Posterior Variance

This note records how to interpret the continuous-latent posterior-variance diagnostic and auxiliary loss.

Definition

The posterior-variance term is simply the batch mean of the per-dimension posterior variance:

V_{\mathrm{post}} = \mathbb{E}_{(x,y), d}\left[\operatorname{Var}_{q(z \mid x, y)}(z_d)\right].

In code it is just exp(logvar).mean(). See losses.py.

Objective Placement

The continuous objective may include this term as:

\mathcal{J} = \cdots + \lambda_{\mathrm{pv}} V_{\mathrm{post}} + \cdots

If posterior_variance_weight = 0, then this is diagnostic-only for that run. Large raw values may still be informative, but they are not directly penalized.

What It Means

Small posterior variance means the posterior samples stay near their means. That can make sampled z more stable and easier to decode.

It does not mean:

the posterior mean is semantically useful
the prior matches the posterior
the router can recover the same structure at test time

This term measures absolute posterior sharpness, not semantic structure.

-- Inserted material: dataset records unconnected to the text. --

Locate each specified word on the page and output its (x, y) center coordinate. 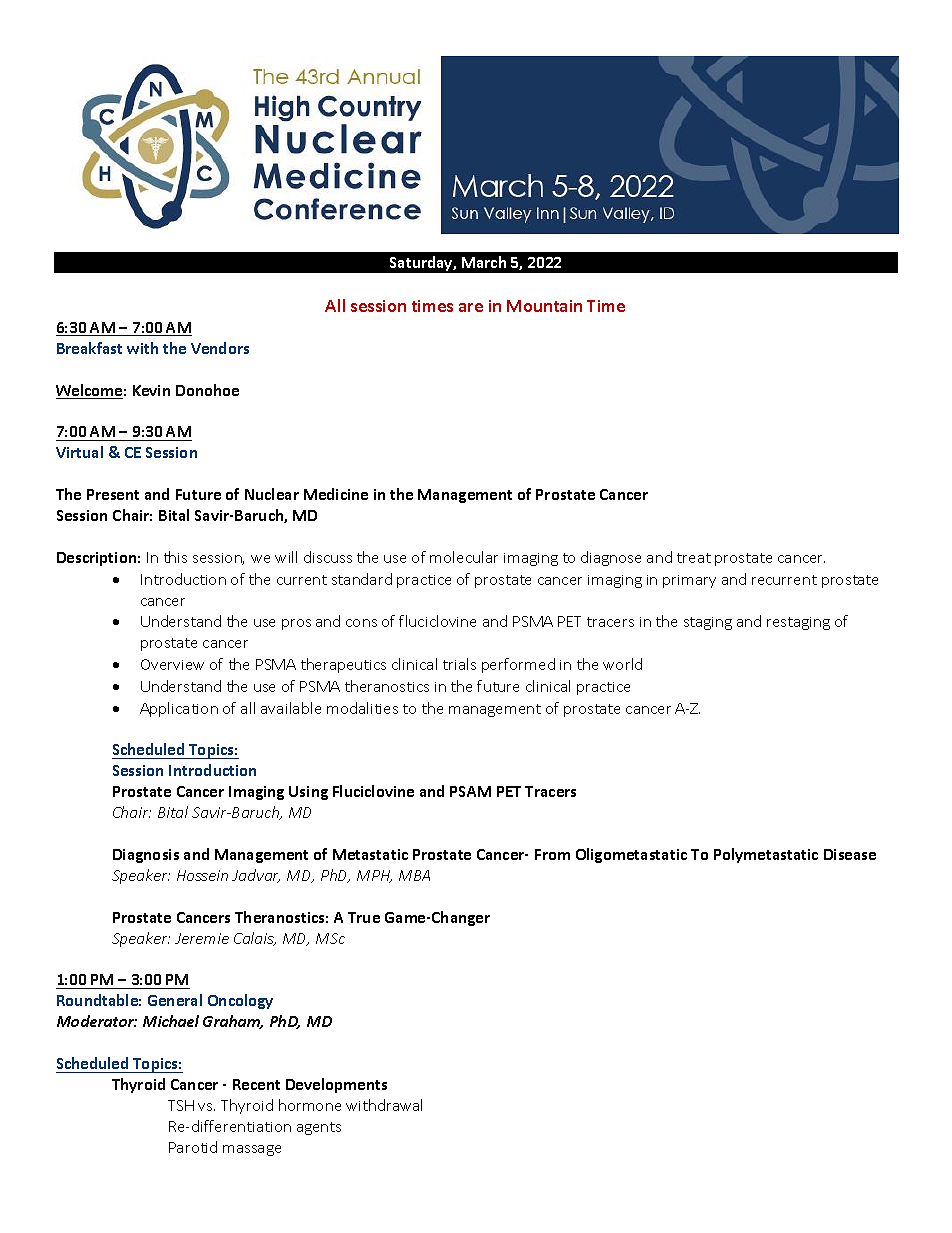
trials (459, 664)
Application (179, 709)
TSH (181, 1105)
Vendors (220, 348)
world (622, 664)
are (471, 307)
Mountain (544, 306)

Why It Can Be Large While Prior KL Is Small

The prior KL and posterior-variance terms constrain different relationships.

If both q(z | x, y) and p(z | x) become broad in a coordinated way, then:

K_{\mathrm{prior}} = \mathrm{KL}(q(z | x, y)\,\|\,p(z | x)) can stay small because the two distributions match each other
V_{\mathrm{post}} can still be large because both distributions are broad in absolute terms

That is why posterior-variance regularization is not redundant with KL regularization.

How To Read The Scale

Because this metric is a mean variance, its raw scale is directly interpretable in latent units:

V_post ≈ 1 means average latent variance about 1
V_post ≈ 4 means average latent standard deviation about 2

So a rise in posterior variance is not automatically an instability signal. In many runs it simply means the model is choosing a broad latent because absolute sharpness is cheap under the current objective.

Practical Reading Rule

When posterior variance looks large, the first questions are:

Is the term active in the objective?
Is the concern semantic alignment, sampled-latent stability, or prior matching?

Large posterior variance with zero weight usually means “the model was free to keep the latent broad,” not “optimization diverged.”